What causes bladder pain?
You may know all about cystitis. If so, you probably mean bacterial cystitis, which is the medical word for a bladder infection (urine infection). The word ‘cystitis’ really only means an irritated bladder. It does not say what caused the irritation.
Women and men with pelvic pain often have another type of bladder irritation called either Interstitial cystitis (IC) or Painful Bladder Syndrome (PBS). This type of cystitis is different from a urine infection. There is irritation of the bladder wall but no infection. It is one of several pelvic pains you can’t see at a laparoscopy or on an ultrasound scan.

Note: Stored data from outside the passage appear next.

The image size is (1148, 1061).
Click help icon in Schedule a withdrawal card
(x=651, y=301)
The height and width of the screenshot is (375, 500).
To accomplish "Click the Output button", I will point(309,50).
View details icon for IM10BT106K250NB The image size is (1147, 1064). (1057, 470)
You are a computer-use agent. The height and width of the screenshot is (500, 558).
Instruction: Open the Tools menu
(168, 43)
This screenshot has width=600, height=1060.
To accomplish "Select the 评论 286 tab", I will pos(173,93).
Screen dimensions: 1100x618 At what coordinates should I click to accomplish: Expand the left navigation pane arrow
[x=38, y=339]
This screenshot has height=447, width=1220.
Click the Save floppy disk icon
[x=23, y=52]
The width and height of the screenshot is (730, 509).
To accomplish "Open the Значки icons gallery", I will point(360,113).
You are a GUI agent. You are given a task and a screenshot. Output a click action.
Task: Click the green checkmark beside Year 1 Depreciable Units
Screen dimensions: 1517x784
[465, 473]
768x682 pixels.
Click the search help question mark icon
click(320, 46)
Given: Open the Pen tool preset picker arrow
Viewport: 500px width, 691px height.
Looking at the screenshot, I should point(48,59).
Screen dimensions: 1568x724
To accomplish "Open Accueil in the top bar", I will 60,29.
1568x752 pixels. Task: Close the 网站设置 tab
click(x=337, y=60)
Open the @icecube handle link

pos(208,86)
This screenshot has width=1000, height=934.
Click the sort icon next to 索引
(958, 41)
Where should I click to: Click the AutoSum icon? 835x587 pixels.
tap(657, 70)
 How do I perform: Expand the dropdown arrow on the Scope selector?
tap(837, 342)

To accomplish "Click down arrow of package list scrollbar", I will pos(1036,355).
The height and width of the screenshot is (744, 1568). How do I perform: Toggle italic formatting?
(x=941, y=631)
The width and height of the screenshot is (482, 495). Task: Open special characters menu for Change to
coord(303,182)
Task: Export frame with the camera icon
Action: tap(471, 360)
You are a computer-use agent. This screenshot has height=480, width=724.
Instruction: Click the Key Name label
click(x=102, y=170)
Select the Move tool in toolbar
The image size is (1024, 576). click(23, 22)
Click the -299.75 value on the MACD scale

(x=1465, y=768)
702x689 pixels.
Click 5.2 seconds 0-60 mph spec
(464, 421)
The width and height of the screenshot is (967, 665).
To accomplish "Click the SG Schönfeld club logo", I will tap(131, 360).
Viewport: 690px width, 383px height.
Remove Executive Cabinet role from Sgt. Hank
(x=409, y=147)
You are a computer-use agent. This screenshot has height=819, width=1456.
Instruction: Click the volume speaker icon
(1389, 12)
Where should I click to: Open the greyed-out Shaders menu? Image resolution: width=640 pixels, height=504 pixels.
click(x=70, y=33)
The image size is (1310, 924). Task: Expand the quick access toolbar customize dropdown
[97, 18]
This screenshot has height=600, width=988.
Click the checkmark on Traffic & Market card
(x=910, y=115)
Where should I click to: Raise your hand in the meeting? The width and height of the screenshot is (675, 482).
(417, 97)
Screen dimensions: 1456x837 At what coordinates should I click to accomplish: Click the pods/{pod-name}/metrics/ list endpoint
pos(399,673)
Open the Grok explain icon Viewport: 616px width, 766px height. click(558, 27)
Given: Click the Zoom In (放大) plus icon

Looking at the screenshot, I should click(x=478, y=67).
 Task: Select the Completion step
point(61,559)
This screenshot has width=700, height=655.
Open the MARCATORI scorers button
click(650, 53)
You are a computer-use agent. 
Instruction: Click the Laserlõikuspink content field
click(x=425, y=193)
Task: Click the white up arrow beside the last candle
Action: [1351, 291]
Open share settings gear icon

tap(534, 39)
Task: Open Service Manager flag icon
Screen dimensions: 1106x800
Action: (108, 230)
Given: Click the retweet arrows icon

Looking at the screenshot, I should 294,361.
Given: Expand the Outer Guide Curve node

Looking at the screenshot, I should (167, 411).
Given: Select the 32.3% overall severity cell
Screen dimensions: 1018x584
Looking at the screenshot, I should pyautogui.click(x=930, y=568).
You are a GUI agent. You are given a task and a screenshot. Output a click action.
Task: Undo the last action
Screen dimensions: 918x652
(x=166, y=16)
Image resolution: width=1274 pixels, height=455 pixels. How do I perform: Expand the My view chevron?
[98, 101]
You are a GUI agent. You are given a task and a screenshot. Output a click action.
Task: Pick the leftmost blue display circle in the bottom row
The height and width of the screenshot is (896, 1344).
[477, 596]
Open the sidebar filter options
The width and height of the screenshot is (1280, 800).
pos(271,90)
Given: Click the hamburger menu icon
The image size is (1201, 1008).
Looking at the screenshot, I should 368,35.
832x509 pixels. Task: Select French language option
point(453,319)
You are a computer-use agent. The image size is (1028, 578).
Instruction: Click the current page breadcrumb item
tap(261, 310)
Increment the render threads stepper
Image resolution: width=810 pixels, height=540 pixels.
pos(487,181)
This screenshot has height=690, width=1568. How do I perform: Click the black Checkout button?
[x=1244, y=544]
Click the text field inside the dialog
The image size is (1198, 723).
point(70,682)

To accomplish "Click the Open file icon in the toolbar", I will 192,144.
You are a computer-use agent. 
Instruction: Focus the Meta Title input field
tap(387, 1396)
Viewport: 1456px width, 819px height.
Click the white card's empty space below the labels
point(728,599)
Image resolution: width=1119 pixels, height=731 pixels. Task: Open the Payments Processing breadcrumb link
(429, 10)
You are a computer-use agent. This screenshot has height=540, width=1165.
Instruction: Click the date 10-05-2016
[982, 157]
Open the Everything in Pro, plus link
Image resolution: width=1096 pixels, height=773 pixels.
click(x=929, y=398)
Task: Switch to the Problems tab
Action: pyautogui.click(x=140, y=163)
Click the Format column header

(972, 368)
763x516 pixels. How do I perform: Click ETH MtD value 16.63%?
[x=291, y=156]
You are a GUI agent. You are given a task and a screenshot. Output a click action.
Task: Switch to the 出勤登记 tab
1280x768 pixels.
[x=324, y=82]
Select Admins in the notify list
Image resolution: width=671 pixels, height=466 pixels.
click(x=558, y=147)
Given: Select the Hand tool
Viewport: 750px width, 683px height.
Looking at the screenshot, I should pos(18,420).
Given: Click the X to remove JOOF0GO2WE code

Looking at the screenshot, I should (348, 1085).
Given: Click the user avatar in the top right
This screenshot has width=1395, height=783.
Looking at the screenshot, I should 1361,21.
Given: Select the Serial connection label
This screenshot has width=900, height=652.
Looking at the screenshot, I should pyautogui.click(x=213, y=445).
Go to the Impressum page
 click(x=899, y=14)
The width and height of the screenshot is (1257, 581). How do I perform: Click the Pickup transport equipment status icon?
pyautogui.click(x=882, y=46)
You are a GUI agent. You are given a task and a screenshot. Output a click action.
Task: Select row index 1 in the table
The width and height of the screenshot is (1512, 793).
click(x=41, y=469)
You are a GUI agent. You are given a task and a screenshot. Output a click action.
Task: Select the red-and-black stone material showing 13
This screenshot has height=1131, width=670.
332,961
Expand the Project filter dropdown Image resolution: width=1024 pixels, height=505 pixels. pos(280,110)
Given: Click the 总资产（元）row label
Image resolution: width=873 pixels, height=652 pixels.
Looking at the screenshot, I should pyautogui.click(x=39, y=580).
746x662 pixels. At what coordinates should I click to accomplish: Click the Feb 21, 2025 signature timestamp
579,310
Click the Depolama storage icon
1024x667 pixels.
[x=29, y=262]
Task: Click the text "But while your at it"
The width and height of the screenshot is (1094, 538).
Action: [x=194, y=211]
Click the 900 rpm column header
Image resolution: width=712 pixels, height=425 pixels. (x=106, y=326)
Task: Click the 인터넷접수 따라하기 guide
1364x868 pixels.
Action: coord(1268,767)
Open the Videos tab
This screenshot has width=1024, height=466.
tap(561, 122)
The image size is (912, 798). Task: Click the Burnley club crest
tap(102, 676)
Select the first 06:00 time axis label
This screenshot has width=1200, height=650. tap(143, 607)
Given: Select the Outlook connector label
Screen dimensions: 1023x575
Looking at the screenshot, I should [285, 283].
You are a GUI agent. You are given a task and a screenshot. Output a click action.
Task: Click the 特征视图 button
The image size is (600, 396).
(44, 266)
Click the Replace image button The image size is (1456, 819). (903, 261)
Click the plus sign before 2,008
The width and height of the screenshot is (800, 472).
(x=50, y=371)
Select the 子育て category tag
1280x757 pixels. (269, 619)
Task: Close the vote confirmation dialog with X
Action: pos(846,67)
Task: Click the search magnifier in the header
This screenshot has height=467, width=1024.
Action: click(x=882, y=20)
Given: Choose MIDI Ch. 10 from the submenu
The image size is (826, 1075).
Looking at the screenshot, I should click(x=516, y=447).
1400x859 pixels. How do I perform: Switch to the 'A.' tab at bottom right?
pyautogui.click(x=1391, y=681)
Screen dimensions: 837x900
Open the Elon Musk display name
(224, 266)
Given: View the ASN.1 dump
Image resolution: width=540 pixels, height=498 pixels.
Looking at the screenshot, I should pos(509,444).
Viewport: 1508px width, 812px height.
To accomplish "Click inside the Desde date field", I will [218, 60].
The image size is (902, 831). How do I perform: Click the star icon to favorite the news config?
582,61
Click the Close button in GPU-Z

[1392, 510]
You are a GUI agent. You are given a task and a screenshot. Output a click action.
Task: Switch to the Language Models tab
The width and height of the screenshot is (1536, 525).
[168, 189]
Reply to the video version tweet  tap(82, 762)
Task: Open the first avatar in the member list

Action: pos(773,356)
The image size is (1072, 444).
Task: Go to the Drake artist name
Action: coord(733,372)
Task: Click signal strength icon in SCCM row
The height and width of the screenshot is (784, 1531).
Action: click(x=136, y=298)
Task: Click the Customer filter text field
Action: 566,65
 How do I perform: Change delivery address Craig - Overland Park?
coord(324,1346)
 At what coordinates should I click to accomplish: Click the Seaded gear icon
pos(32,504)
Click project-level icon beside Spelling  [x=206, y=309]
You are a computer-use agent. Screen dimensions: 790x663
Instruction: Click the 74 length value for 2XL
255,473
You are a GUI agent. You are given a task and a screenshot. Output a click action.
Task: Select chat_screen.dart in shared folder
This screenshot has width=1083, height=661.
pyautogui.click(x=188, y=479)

If you have bladder troubles and pain on most days, then it is quite possible that you have PBS. Sometimes it is the bladder which causes most of the pain. Painful bladder syndrome is common in women with endometriosis. Men with Painful Bladder Syndrome are sometimes told that they have prostatitis, when the pain is coming from the bladder rather than the prostate.
The exact cause of Painful Bladder Syndrome is unknown and there may be more than one type. This may explain why no particular treatment suits everyone, and why you may need to try more than one treatment to find one that suits you.